What the task requires ::
Copy the entire passage below about a husband becoming a father to a son, reproducing every word and punctuation mark without alteration.

Passage ::
========

The point being that my son - which my husband calls "our son" - loves him for being the father that his biological chose not to be. I know because I asked him when he was 10 and then a few times over the years. His replies went from a "he's an ok guy" to "I don't know" to a sheepish "I guess" to a sarcastic "well yeah!!!". My husband can no sooner get to the door without him being there saying, "can I go, too" and it has been like that for years. Although my teen has somewhat outgrown the desire to go fishing (not so much his cup of tea), he still eagerly jumps up to go when my husband decides to fish. I guess he just likes to hang out and do "his thing" while my husband fishes. He is also outgrowing the need for my husband to be there at his activities (cause there are girls there he likes to impress), yet he never tells him not to come with him and my husband normally just waits and proudly takes pictures of him when our teen is not looking. They sometimes have conflicts over our teen trying to stay up all night or doing his chores ... He is a real and loving father no matter what!
It is just as beautiful to see this son's love for his father as it is for me to see my husband feel comfortable taking that position because it took me quite some time to "let go" and let him be that father my son needed. It was at that time I realized that not just BOYS, but all children really do need two parents in the home. My husband is extremely patient and loves these sons of his. I am grateful that God did this for us because I know I am not worthy of all of these blessings especially this, but our children are to Him.
Most importantly, during this process, our teen accepted Christ again and was baptised last year; he possesses a genuine love for the Lord with all of his being and tries his hardest to live by the word (sometimes quoting to us how we should be as parents as we remind him of Exodus 20:12 and more --- I am sure parents of teens will understand what I mean). We all do our best to acknowledge God's Word as the family he has made us to be.
"FATHER is the new F word" said Grandma as she exclaimed how happy she is for my family.
Not only is this her testimony of prayers answered; it is mine for a plea that God take me back to the person that I used to be. I am still a work in progress, but the hurt and resentment towards my own father went away when my husband became the father that I could not be.

========

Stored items
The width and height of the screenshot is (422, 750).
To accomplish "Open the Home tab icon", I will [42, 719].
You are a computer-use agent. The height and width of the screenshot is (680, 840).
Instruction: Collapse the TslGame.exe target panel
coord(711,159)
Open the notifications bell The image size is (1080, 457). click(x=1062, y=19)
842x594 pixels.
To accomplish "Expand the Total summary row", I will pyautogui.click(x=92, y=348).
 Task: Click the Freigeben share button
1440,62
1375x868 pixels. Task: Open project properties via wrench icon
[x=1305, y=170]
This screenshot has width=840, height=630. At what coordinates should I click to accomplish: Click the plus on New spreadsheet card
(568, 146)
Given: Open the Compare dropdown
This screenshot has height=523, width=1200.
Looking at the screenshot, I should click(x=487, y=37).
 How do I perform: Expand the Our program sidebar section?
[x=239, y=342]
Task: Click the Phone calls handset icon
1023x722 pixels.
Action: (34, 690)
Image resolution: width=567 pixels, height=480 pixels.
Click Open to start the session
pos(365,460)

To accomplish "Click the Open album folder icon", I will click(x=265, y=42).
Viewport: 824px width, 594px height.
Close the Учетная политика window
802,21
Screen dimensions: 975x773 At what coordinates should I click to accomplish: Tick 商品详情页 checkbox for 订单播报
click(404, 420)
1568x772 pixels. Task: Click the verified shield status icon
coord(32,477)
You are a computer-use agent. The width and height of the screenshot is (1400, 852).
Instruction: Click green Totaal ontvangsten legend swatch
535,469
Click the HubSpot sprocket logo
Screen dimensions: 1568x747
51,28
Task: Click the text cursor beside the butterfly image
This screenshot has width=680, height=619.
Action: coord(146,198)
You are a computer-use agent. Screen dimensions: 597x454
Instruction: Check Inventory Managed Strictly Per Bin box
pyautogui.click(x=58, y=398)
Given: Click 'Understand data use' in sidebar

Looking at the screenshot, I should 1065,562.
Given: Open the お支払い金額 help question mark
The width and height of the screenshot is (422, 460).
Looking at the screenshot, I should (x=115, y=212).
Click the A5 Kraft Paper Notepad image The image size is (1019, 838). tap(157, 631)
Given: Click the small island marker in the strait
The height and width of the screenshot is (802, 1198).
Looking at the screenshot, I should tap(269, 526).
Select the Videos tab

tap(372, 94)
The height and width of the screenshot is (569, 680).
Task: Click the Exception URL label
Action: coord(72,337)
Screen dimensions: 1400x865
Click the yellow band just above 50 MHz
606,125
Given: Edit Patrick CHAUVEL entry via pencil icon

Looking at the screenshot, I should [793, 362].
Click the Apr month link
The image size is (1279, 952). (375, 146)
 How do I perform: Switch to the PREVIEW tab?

========

Finished task ::
The point being that my son - which my husband calls "our son" - loves him for being the father that his biological chose not to be. I know because I asked him when he was 10 and then a few times over the years. His replies went from a "he's an ok guy" to "I don't know" to a sheepish "I guess" to a sarcastic "well yeah!!!". My husband can no sooner get to the door without him being there saying, "can I go, too" and it has been like that for years. Although my teen has somewhat outgrown the desire to go fishing (not so much his cup of tea), he still eagerly jumps up to go when my husband decides to fish. I guess he just likes to hang out and do "his thing" while my husband fishes. He is also outgrowing the need for my husband to be there at his activities (cause there are girls there he likes to impress), yet he never tells him not to come with him and my husband normally just waits and proudly takes pictures of him when our teen is not looking. They sometimes have conflicts over our teen trying to stay up all night or doing his chores ... He is a real and loving father no matter what!
It is just as beautiful to see this son's love for his father as it is for me to see my husband feel comfortable taking that position because it took me quite some time to "let go" and let him be that father my son needed. It was at that time I realized that not just BOYS, but all children really do need two parents in the home. My husband is extremely patient and loves these sons of his. I am grateful that God did this for us because I know I am not worthy of all of these blessings especially this, but our children are to Him.
Most importantly, during this process, our teen accepted Christ again and was baptised last year; he possesses a genuine love for the Lord with all of his being and tries his hardest to live by the word (sometimes quoting to us how we should be as parents as we remind him of Exodus 20:12 and more --- I am sure parents of teens will understand what I mean). We all do our best to acknowledge God's Word as the family he has made us to be.
"FATHER is the new F word" said Grandma as she exclaimed how happy she is for my family.
Not only is this her testimony of prayers answered; it is mine for a plea that God take me back to the person that I used to be. I am still a work in progress, but the hurt and resentment towards my own father went away when my husband became the father that I could not be.